**Recorded data:**
★ ★ ★ ★
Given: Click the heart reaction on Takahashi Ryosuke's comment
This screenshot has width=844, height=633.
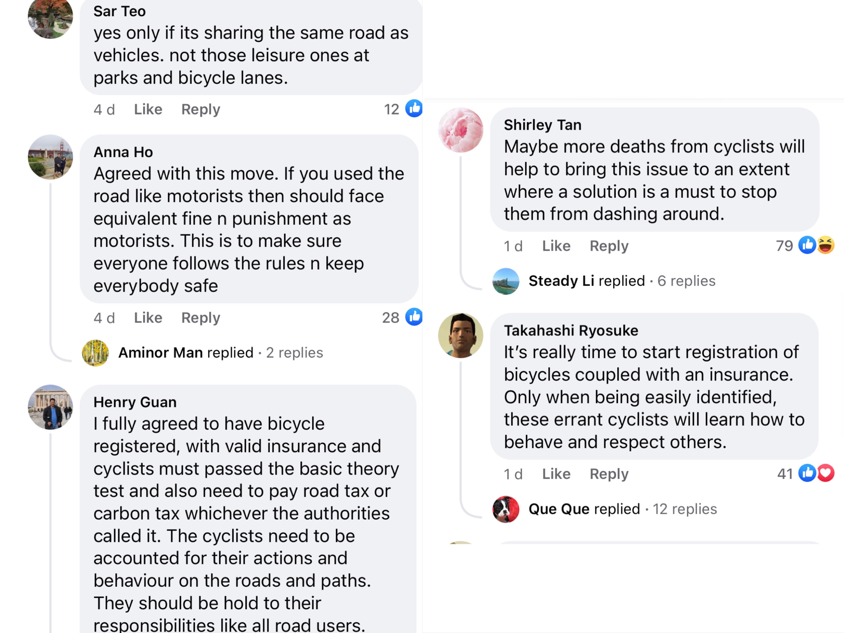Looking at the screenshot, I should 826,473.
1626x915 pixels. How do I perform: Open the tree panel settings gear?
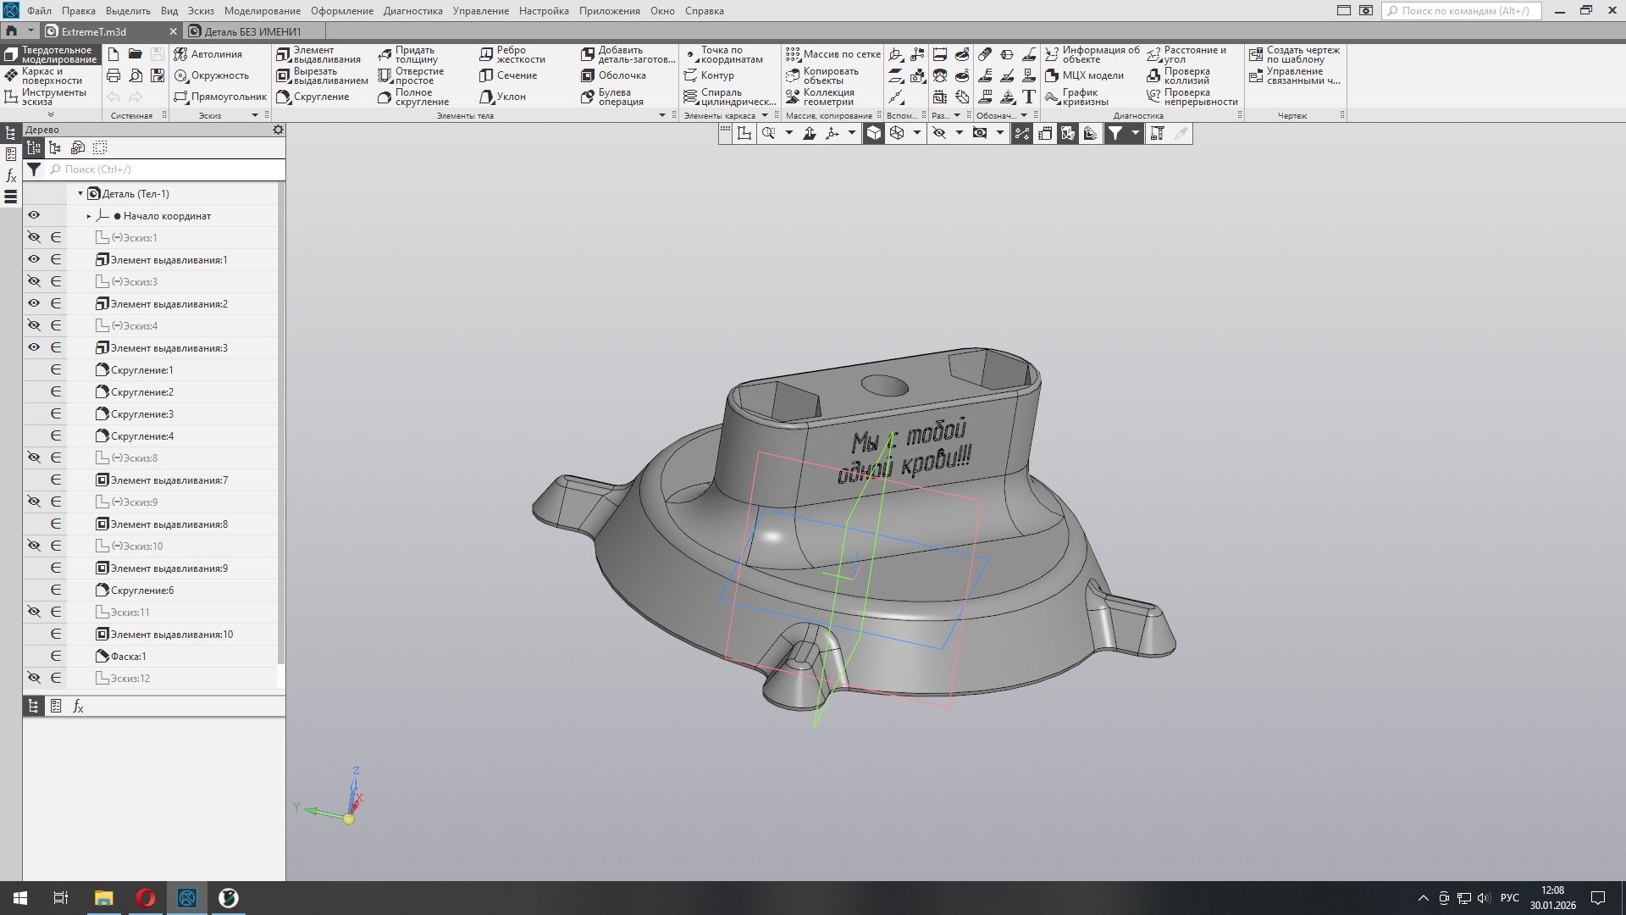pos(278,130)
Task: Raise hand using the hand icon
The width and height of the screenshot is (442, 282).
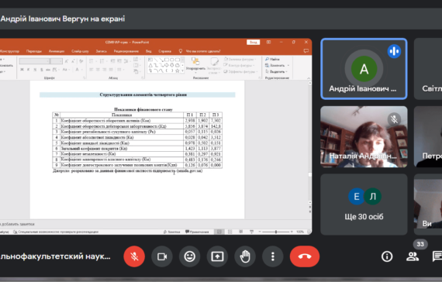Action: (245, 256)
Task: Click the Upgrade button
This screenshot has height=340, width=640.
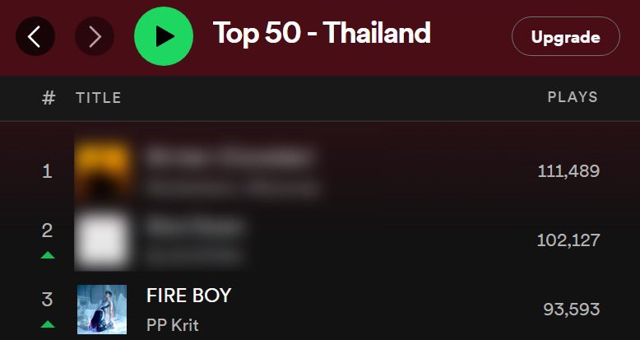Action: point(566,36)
★ ★ ★ ★
**Stated task:**
Copy the entries above word for word, along with their answers, but leave out the pictures.

**Solution:**
Given: Click the heart reaction on Takahashi Ryosuke's comment
This screenshot has width=844, height=633.
Looking at the screenshot, I should 826,473.
1626x915 pixels. How do I perform: Open the tree panel settings gear?
pos(278,130)
Task: Raise hand using the hand icon
The width and height of the screenshot is (442, 282).
Action: (245, 256)
Task: Click the Upgrade button
This screenshot has height=340, width=640.
Action: point(566,36)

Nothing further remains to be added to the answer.